#### [WHAT TO WORK ON]
In the data below, find every line with the string "thumbnail" and pull it out.

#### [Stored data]
______

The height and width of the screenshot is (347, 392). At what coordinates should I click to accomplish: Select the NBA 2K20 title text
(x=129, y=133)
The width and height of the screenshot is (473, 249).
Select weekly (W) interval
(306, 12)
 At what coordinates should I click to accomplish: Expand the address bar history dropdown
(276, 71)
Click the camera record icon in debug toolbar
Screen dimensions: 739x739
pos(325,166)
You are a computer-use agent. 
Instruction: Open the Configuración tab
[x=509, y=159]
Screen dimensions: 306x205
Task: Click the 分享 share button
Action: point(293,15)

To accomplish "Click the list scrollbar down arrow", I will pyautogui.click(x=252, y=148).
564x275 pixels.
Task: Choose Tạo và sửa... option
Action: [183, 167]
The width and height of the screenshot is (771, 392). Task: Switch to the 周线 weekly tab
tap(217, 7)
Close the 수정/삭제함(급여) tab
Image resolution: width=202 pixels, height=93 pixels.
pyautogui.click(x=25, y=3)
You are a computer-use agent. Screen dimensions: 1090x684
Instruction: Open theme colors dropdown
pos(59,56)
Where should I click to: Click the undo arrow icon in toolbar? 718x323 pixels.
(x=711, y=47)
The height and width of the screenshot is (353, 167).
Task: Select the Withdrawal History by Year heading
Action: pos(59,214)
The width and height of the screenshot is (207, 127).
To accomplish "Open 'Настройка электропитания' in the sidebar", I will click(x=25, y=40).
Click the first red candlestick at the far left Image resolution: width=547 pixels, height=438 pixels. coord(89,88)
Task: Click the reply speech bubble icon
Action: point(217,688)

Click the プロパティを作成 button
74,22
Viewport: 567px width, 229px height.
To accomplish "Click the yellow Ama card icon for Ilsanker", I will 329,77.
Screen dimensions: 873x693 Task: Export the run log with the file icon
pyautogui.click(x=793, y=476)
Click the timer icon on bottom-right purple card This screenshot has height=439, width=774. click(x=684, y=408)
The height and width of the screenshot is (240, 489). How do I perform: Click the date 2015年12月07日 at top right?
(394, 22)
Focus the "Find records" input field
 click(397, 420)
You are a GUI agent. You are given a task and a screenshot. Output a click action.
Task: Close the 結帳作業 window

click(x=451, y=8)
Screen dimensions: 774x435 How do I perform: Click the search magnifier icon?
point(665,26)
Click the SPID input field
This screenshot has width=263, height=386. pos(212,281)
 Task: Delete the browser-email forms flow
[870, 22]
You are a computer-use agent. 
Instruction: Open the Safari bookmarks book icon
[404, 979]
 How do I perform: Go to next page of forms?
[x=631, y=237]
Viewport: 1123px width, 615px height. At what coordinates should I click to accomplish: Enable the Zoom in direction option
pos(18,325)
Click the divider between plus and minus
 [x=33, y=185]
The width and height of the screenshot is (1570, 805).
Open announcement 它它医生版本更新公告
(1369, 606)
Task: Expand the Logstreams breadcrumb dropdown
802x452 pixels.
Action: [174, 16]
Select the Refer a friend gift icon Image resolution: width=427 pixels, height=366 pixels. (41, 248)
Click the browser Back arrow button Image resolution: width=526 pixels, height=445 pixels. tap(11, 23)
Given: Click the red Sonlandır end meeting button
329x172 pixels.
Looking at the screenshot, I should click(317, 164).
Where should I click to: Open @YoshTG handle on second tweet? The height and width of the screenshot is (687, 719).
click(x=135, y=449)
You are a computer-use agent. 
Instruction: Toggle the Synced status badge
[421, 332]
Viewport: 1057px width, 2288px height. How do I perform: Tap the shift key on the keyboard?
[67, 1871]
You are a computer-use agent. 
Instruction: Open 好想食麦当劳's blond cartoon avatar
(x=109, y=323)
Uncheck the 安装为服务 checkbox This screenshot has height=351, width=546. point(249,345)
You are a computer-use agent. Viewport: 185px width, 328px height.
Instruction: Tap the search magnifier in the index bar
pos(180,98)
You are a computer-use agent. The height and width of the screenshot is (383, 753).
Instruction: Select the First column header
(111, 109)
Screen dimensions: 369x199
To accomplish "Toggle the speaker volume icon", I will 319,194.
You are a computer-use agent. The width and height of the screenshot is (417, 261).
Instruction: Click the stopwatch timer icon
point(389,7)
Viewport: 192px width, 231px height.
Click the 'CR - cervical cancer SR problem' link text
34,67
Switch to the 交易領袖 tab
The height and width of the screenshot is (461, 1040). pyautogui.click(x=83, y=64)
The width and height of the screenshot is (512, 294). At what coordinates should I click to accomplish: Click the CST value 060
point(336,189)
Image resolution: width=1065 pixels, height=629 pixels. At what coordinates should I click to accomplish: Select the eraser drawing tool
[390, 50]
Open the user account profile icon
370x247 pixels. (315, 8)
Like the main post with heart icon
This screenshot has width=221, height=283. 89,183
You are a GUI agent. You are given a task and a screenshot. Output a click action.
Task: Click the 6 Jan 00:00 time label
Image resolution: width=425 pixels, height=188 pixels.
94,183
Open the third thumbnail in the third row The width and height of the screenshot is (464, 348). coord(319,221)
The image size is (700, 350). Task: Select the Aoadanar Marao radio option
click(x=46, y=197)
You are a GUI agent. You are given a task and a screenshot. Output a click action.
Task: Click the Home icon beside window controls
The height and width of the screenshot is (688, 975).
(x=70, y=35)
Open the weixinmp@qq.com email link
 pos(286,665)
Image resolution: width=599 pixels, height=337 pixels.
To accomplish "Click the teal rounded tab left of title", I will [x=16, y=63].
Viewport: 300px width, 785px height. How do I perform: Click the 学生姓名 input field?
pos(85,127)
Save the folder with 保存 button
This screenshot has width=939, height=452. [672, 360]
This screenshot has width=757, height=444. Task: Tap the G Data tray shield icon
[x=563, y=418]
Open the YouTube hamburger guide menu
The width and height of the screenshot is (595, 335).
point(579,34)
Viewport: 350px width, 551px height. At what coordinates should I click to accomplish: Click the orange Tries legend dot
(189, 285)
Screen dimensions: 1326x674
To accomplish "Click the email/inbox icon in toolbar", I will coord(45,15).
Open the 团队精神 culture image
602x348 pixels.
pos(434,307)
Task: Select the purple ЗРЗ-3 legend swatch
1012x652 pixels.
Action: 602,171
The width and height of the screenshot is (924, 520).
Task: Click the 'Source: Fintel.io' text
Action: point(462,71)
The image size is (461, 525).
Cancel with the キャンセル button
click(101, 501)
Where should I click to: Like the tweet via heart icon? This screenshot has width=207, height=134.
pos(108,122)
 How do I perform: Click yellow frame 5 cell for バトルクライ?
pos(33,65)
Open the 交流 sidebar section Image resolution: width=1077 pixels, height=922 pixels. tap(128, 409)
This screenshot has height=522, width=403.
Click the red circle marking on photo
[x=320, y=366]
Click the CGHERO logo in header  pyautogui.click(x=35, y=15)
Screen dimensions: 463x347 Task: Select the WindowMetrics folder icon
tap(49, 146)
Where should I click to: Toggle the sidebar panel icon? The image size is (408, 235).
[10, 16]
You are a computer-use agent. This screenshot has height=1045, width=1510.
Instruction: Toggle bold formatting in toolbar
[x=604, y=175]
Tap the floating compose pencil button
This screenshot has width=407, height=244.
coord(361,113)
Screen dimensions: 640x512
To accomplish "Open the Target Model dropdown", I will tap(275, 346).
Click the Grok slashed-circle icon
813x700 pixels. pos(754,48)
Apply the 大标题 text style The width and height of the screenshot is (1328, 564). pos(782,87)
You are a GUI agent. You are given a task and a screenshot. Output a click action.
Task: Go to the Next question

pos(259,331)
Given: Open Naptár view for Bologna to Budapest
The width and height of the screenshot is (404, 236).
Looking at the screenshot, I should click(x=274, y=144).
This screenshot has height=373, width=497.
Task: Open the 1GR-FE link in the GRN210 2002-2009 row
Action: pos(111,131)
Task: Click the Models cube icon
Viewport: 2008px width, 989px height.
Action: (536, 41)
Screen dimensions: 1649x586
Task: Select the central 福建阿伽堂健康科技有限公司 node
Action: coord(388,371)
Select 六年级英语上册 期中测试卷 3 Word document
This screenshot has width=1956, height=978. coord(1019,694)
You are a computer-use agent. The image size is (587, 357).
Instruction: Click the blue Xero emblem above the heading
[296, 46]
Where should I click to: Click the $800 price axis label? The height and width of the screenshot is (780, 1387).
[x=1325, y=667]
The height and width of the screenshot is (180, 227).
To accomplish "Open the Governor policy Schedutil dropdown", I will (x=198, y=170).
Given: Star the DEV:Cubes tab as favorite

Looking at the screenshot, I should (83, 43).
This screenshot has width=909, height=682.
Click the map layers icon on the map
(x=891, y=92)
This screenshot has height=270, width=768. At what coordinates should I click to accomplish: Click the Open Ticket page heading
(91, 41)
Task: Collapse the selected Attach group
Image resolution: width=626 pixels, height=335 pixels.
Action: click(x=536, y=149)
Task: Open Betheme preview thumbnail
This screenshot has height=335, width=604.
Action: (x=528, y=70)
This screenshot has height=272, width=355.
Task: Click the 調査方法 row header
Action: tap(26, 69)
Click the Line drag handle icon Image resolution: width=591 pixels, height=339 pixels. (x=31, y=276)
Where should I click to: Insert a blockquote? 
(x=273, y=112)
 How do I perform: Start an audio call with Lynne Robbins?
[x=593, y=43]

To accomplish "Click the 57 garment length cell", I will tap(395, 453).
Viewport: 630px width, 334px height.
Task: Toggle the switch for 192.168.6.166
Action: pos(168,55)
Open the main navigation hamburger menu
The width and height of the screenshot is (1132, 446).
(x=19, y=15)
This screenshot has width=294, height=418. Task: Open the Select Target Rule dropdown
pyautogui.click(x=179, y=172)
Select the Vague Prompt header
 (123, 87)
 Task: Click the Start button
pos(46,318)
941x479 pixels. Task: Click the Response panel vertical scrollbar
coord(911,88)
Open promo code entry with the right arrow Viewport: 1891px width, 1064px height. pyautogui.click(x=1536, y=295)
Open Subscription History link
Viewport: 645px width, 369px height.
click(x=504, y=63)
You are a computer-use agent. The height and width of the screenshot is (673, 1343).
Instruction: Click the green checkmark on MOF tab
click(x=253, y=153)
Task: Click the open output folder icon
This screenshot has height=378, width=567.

______

#### [SOLUTION FOR THIS TASK]
Open the third thumbnail in the third row The width and height of the screenshot is (464, 348). coord(319,221)
Task: Open Betheme preview thumbnail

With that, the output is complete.